_Instructions for the task_.
Would you repeat every line of the material exactly?

_Material supplied_.
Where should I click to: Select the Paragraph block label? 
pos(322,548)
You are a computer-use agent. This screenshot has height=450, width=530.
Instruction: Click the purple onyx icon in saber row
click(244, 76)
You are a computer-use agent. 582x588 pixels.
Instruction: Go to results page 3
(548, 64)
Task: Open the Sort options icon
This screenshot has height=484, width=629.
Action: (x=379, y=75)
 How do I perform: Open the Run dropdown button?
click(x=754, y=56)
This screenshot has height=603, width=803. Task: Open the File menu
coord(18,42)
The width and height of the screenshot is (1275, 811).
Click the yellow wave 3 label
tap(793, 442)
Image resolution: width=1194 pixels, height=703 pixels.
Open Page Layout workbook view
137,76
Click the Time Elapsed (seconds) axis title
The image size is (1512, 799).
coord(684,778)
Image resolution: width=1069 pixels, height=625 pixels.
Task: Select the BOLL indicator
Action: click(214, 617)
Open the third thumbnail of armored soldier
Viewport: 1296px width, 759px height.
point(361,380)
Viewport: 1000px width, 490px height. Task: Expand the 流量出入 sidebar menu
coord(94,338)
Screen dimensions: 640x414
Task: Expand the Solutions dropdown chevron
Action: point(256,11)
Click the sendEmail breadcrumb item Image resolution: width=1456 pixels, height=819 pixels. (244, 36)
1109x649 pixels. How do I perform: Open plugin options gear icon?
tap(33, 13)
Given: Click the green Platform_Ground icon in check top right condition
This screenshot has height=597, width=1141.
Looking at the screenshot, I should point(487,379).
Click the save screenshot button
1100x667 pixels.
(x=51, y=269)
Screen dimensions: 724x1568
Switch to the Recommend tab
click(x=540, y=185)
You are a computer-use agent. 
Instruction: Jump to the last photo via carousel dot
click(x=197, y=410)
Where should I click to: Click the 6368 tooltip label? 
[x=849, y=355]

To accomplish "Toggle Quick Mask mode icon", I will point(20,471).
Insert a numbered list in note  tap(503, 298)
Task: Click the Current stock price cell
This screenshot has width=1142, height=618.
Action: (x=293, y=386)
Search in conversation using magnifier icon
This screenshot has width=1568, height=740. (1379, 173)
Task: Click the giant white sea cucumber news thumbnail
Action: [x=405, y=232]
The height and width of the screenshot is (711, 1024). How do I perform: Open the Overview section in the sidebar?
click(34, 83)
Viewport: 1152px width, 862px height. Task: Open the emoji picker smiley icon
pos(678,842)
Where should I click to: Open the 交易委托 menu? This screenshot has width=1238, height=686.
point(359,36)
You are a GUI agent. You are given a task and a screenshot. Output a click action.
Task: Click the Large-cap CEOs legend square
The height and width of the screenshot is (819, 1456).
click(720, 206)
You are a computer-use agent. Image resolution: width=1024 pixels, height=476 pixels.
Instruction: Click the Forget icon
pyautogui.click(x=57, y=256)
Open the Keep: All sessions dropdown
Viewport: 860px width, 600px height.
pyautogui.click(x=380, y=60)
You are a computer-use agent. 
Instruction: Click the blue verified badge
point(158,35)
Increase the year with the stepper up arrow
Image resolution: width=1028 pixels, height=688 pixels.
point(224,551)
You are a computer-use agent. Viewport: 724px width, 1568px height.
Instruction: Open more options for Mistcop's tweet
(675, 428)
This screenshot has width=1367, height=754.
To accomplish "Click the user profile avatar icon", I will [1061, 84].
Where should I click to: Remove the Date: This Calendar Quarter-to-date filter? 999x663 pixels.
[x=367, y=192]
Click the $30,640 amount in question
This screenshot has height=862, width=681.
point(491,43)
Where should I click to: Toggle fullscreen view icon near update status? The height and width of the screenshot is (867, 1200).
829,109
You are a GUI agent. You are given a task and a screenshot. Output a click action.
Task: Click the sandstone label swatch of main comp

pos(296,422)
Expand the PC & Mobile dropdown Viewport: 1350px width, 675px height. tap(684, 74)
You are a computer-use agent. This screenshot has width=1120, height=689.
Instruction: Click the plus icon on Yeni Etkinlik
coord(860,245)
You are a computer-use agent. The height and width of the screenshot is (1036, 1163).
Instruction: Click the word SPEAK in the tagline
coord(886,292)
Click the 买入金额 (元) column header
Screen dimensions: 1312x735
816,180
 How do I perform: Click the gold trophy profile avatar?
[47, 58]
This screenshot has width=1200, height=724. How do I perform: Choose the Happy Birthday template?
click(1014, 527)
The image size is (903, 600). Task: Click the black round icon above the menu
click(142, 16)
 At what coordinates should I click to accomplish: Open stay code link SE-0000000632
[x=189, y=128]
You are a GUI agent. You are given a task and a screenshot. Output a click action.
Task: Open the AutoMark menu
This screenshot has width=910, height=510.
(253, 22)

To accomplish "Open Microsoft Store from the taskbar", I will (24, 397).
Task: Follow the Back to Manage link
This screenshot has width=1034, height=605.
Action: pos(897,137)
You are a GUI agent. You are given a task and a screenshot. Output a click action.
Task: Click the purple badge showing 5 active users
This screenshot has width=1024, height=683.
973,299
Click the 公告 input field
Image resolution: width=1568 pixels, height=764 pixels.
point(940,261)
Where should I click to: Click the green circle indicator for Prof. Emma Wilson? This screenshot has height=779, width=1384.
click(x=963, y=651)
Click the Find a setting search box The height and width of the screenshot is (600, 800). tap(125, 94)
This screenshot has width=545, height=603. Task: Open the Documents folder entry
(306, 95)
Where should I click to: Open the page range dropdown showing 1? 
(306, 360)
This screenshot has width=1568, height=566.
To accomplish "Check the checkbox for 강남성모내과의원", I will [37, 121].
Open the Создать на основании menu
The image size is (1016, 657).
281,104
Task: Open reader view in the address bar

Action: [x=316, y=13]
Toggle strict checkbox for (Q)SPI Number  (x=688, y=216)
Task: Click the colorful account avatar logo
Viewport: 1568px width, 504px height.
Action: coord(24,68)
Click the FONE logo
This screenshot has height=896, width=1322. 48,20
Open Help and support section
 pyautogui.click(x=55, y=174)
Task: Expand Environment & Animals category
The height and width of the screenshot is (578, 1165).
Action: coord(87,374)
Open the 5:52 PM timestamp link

_Reply_.
Where should I click to: Select the Paragraph block label? 
pos(322,548)
You are a computer-use agent. This screenshot has height=450, width=530.
Instruction: Click the purple onyx icon in saber row
click(244, 76)
You are a computer-use agent. 582x588 pixels.
Instruction: Go to results page 3
(548, 64)
Task: Open the Sort options icon
This screenshot has height=484, width=629.
Action: (x=379, y=75)
 How do I perform: Open the Run dropdown button?
click(x=754, y=56)
This screenshot has height=603, width=803. Task: Open the File menu
coord(18,42)
The width and height of the screenshot is (1275, 811).
Click the yellow wave 3 label
tap(793, 442)
Image resolution: width=1194 pixels, height=703 pixels.
Open Page Layout workbook view
137,76
Click the Time Elapsed (seconds) axis title
The image size is (1512, 799).
coord(684,778)
Image resolution: width=1069 pixels, height=625 pixels.
Task: Select the BOLL indicator
Action: click(214, 617)
Open the third thumbnail of armored soldier
Viewport: 1296px width, 759px height.
point(361,380)
Viewport: 1000px width, 490px height. Task: Expand the 流量出入 sidebar menu
coord(94,338)
Screen dimensions: 640x414
Task: Expand the Solutions dropdown chevron
Action: point(256,11)
Click the sendEmail breadcrumb item Image resolution: width=1456 pixels, height=819 pixels. (244, 36)
1109x649 pixels. How do I perform: Open plugin options gear icon?
tap(33, 13)
Given: Click the green Platform_Ground icon in check top right condition
This screenshot has height=597, width=1141.
Looking at the screenshot, I should point(487,379).
Click the save screenshot button
1100x667 pixels.
(x=51, y=269)
Screen dimensions: 724x1568
Switch to the Recommend tab
click(x=540, y=185)
You are a computer-use agent. 
Instruction: Jump to the last photo via carousel dot
click(x=197, y=410)
Where should I click to: Click the 6368 tooltip label? 
[x=849, y=355]

To accomplish "Toggle Quick Mask mode icon", I will point(20,471).
Insert a numbered list in note  tap(503, 298)
Task: Click the Current stock price cell
This screenshot has width=1142, height=618.
Action: (x=293, y=386)
Search in conversation using magnifier icon
This screenshot has width=1568, height=740. (1379, 173)
Task: Click the giant white sea cucumber news thumbnail
Action: [x=405, y=232]
The height and width of the screenshot is (711, 1024). How do I perform: Open the Overview section in the sidebar?
click(34, 83)
Viewport: 1152px width, 862px height. Task: Open the emoji picker smiley icon
pos(678,842)
Where should I click to: Open the 交易委托 menu? This screenshot has width=1238, height=686.
point(359,36)
You are a GUI agent. You are given a task and a screenshot. Output a click action.
Task: Click the Large-cap CEOs legend square
The height and width of the screenshot is (819, 1456).
click(720, 206)
You are a computer-use agent. Image resolution: width=1024 pixels, height=476 pixels.
Instruction: Click the Forget icon
pyautogui.click(x=57, y=256)
Open the Keep: All sessions dropdown
Viewport: 860px width, 600px height.
pyautogui.click(x=380, y=60)
You are a computer-use agent. 
Instruction: Click the blue verified badge
point(158,35)
Increase the year with the stepper up arrow
Image resolution: width=1028 pixels, height=688 pixels.
point(224,551)
You are a computer-use agent. Viewport: 724px width, 1568px height.
Instruction: Open more options for Mistcop's tweet
(675, 428)
This screenshot has width=1367, height=754.
To accomplish "Click the user profile avatar icon", I will [1061, 84].
Where should I click to: Remove the Date: This Calendar Quarter-to-date filter? 999x663 pixels.
[x=367, y=192]
Click the $30,640 amount in question
This screenshot has height=862, width=681.
point(491,43)
Where should I click to: Toggle fullscreen view icon near update status? The height and width of the screenshot is (867, 1200).
829,109
You are a GUI agent. You are given a task and a screenshot. Output a click action.
Task: Click the sandstone label swatch of main comp

pos(296,422)
Expand the PC & Mobile dropdown Viewport: 1350px width, 675px height. tap(684, 74)
You are a computer-use agent. This screenshot has width=1120, height=689.
Instruction: Click the plus icon on Yeni Etkinlik
coord(860,245)
You are a computer-use agent. The height and width of the screenshot is (1036, 1163).
Instruction: Click the word SPEAK in the tagline
coord(886,292)
Click the 买入金额 (元) column header
Screen dimensions: 1312x735
816,180
 How do I perform: Click the gold trophy profile avatar?
[47, 58]
This screenshot has width=1200, height=724. How do I perform: Choose the Happy Birthday template?
click(1014, 527)
The image size is (903, 600). Task: Click the black round icon above the menu
click(142, 16)
 At what coordinates should I click to accomplish: Open stay code link SE-0000000632
[x=189, y=128]
You are a GUI agent. You are given a task and a screenshot. Output a click action.
Task: Open the AutoMark menu
This screenshot has width=910, height=510.
(253, 22)

To accomplish "Open Microsoft Store from the taskbar", I will (24, 397).
Task: Follow the Back to Manage link
This screenshot has width=1034, height=605.
Action: pos(897,137)
You are a GUI agent. You are given a task and a screenshot. Output a click action.
Task: Click the purple badge showing 5 active users
This screenshot has width=1024, height=683.
973,299
Click the 公告 input field
Image resolution: width=1568 pixels, height=764 pixels.
point(940,261)
Where should I click to: Click the green circle indicator for Prof. Emma Wilson? This screenshot has height=779, width=1384.
click(x=963, y=651)
Click the Find a setting search box The height and width of the screenshot is (600, 800). tap(125, 94)
This screenshot has width=545, height=603. Task: Open the Documents folder entry
(306, 95)
Where should I click to: Open the page range dropdown showing 1? 
(306, 360)
This screenshot has width=1568, height=566.
To accomplish "Check the checkbox for 강남성모내과의원", I will [37, 121].
Open the Создать на основании menu
The image size is (1016, 657).
281,104
Task: Open reader view in the address bar

Action: [x=316, y=13]
Toggle strict checkbox for (Q)SPI Number  (x=688, y=216)
Task: Click the colorful account avatar logo
Viewport: 1568px width, 504px height.
Action: coord(24,68)
Click the FONE logo
This screenshot has height=896, width=1322. 48,20
Open Help and support section
 pyautogui.click(x=55, y=174)
Task: Expand Environment & Animals category
The height and width of the screenshot is (578, 1165).
Action: coord(87,374)
Open the 5:52 PM timestamp link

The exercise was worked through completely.